━━ Provided information
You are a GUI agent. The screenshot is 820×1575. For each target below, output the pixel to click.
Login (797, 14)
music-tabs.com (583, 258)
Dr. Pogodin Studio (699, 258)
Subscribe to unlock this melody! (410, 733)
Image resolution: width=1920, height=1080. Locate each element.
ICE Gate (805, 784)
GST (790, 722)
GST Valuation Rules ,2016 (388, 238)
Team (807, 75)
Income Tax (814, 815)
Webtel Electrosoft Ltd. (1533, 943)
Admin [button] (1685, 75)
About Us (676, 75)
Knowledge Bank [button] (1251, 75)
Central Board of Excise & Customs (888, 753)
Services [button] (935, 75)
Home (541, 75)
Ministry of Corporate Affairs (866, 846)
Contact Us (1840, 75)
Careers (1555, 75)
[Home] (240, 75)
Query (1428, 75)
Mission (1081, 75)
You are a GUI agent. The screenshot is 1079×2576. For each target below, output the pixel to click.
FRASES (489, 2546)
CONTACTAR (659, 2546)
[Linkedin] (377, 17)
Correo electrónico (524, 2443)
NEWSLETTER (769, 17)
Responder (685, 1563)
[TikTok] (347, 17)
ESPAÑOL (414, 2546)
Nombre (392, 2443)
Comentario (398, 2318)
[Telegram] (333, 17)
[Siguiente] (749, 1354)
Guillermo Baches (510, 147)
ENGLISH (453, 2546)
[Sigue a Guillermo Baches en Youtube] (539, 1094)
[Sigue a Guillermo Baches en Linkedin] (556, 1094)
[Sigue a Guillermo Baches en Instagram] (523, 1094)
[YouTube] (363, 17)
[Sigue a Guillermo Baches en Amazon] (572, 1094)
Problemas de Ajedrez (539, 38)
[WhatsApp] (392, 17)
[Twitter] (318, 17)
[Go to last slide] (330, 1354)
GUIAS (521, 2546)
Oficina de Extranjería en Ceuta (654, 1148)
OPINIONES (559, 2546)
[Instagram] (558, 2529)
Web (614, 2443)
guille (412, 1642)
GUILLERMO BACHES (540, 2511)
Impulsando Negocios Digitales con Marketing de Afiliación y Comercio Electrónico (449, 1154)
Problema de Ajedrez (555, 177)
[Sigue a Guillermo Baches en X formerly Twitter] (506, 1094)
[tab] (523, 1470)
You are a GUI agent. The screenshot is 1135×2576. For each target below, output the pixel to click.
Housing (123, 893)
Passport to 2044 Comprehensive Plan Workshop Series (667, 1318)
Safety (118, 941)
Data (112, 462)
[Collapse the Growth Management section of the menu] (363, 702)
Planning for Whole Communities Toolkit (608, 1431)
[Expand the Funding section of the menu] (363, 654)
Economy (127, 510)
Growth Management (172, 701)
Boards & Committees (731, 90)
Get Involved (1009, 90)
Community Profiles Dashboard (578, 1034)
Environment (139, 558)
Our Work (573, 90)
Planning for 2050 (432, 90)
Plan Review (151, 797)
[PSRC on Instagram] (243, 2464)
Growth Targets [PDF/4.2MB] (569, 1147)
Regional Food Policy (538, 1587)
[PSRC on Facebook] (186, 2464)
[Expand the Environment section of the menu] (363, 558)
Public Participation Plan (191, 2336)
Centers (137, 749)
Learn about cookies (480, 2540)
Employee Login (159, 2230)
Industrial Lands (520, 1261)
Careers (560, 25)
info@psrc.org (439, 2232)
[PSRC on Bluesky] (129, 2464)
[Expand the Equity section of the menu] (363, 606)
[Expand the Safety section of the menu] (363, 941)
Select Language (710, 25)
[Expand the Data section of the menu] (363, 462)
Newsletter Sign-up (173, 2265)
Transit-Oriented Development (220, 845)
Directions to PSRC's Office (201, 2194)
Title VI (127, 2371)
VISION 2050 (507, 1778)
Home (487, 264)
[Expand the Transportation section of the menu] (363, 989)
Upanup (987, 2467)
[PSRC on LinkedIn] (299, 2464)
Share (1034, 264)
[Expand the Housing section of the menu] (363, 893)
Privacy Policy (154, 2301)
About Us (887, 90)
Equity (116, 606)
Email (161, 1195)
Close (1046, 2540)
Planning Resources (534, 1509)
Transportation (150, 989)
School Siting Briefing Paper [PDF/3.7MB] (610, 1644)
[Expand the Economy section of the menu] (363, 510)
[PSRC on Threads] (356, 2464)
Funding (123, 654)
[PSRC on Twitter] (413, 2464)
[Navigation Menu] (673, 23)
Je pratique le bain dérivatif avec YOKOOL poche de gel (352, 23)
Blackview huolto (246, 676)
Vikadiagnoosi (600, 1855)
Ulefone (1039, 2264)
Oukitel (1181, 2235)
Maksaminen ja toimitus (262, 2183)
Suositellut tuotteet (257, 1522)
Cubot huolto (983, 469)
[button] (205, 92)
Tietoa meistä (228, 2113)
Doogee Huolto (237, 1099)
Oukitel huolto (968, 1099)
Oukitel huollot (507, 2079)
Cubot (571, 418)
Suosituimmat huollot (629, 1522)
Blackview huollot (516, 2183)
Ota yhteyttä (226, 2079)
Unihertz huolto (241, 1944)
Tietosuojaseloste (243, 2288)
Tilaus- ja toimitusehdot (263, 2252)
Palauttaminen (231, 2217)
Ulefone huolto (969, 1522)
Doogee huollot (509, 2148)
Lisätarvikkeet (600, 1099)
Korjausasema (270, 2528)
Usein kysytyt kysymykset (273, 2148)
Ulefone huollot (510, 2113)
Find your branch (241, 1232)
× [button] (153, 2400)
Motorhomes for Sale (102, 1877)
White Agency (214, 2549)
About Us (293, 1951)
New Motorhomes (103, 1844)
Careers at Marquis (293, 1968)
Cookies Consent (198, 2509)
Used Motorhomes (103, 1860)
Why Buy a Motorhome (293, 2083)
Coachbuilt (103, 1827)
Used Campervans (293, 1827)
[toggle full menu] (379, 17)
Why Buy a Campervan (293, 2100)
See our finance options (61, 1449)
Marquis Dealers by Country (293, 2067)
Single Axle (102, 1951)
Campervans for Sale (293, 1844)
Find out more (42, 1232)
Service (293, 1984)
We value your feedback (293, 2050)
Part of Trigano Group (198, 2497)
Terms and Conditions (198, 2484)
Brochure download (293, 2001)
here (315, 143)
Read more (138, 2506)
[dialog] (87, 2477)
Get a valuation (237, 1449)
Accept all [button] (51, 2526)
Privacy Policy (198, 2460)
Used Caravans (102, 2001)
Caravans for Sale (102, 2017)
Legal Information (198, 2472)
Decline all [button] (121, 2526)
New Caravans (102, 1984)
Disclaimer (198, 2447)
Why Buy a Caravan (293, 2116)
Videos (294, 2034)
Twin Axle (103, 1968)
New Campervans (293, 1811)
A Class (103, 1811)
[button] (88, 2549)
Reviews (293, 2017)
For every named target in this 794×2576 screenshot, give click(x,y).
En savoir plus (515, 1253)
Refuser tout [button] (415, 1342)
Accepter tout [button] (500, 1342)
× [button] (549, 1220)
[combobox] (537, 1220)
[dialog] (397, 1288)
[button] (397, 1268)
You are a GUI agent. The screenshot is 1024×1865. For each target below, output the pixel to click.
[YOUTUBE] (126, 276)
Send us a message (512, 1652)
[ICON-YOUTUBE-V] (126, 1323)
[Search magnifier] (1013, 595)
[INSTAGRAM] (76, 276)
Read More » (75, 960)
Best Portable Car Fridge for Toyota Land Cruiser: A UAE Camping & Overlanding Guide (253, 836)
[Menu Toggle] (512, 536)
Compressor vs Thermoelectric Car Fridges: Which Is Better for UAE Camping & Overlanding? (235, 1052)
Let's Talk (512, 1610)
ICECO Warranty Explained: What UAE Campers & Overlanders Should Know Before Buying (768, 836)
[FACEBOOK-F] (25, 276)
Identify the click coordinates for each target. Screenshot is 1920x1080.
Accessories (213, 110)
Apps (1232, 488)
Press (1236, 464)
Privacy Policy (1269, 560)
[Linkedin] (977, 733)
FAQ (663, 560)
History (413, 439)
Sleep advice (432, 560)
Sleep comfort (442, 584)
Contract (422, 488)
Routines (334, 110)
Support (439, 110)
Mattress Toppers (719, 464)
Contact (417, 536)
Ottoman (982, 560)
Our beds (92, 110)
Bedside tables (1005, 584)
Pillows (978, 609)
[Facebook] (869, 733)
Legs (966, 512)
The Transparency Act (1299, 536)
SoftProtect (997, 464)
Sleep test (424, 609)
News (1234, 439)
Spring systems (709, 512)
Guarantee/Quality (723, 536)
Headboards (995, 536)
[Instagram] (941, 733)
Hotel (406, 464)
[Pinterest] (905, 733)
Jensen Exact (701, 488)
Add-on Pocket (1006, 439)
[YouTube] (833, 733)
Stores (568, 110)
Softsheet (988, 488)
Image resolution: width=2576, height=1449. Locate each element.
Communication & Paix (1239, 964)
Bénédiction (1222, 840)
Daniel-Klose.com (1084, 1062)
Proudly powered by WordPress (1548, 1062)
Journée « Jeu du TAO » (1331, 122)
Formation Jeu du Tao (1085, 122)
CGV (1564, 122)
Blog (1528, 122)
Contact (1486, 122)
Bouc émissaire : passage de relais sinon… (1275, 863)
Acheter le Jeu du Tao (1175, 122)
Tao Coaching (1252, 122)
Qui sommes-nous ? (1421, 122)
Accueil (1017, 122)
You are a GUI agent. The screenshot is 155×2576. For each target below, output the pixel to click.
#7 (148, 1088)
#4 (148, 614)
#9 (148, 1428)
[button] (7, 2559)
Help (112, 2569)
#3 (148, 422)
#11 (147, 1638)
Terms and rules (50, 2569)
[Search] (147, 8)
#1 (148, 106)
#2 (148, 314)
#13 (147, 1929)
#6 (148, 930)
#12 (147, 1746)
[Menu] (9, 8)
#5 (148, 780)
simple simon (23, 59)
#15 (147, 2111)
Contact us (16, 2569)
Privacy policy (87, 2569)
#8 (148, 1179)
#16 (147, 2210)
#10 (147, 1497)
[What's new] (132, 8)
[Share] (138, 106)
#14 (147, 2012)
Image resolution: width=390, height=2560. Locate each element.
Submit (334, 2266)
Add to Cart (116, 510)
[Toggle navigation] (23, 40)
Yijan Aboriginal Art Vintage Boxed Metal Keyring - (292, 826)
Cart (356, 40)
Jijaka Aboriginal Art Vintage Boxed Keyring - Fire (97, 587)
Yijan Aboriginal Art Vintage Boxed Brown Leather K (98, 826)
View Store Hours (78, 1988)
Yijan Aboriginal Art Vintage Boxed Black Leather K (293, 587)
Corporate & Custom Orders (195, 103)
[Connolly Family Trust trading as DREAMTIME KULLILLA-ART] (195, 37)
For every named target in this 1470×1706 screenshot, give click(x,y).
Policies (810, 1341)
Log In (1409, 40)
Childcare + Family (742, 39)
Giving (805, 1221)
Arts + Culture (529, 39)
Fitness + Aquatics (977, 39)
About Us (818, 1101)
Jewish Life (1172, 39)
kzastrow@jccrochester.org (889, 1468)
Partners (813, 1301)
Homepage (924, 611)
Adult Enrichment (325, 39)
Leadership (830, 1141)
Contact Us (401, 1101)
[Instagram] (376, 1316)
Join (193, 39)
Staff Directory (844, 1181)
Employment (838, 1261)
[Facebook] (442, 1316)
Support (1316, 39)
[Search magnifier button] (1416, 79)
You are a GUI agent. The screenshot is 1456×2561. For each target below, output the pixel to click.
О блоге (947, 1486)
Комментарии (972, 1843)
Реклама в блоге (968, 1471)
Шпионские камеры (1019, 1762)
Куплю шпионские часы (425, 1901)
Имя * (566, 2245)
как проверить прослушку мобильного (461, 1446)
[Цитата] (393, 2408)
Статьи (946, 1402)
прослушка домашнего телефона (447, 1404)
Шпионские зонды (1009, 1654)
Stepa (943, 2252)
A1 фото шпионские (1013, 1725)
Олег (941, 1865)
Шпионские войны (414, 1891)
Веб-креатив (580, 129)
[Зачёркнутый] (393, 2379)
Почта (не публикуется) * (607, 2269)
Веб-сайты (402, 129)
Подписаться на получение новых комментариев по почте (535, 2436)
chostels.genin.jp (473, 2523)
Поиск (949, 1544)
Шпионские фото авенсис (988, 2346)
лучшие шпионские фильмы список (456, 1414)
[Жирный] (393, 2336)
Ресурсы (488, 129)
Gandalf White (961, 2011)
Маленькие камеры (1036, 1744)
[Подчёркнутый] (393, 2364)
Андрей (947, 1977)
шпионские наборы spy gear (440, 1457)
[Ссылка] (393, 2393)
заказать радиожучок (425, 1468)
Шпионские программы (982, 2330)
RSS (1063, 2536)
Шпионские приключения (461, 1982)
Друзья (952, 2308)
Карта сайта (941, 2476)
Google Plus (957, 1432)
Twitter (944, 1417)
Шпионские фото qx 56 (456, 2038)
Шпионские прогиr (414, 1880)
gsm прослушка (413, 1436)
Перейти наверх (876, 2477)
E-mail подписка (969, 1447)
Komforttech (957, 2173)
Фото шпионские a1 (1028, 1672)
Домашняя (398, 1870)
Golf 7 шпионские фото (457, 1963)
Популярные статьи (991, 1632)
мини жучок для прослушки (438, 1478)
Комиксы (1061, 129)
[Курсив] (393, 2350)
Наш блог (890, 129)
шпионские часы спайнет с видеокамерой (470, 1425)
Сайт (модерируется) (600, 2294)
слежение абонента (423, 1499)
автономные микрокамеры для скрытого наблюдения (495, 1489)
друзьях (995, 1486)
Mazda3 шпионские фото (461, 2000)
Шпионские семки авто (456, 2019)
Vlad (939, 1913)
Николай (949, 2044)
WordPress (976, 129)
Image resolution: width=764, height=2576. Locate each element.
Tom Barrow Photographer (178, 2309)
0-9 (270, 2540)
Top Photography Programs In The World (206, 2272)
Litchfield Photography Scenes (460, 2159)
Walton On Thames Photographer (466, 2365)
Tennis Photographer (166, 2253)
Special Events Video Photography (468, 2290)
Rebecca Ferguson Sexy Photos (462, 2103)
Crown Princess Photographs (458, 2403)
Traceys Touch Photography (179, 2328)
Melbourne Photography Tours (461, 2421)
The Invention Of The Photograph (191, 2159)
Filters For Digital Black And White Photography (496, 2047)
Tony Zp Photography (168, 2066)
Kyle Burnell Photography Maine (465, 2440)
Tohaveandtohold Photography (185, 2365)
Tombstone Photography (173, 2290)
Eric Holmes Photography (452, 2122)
━━━━
Instructions to follow: If a line of the records includes the string "named", copy it out.

Output for this exercise:
For every named target in this 794×2576 screenshot, give click(x,y).
For every named target in this 1470×1706 screenshot, give click(x,y).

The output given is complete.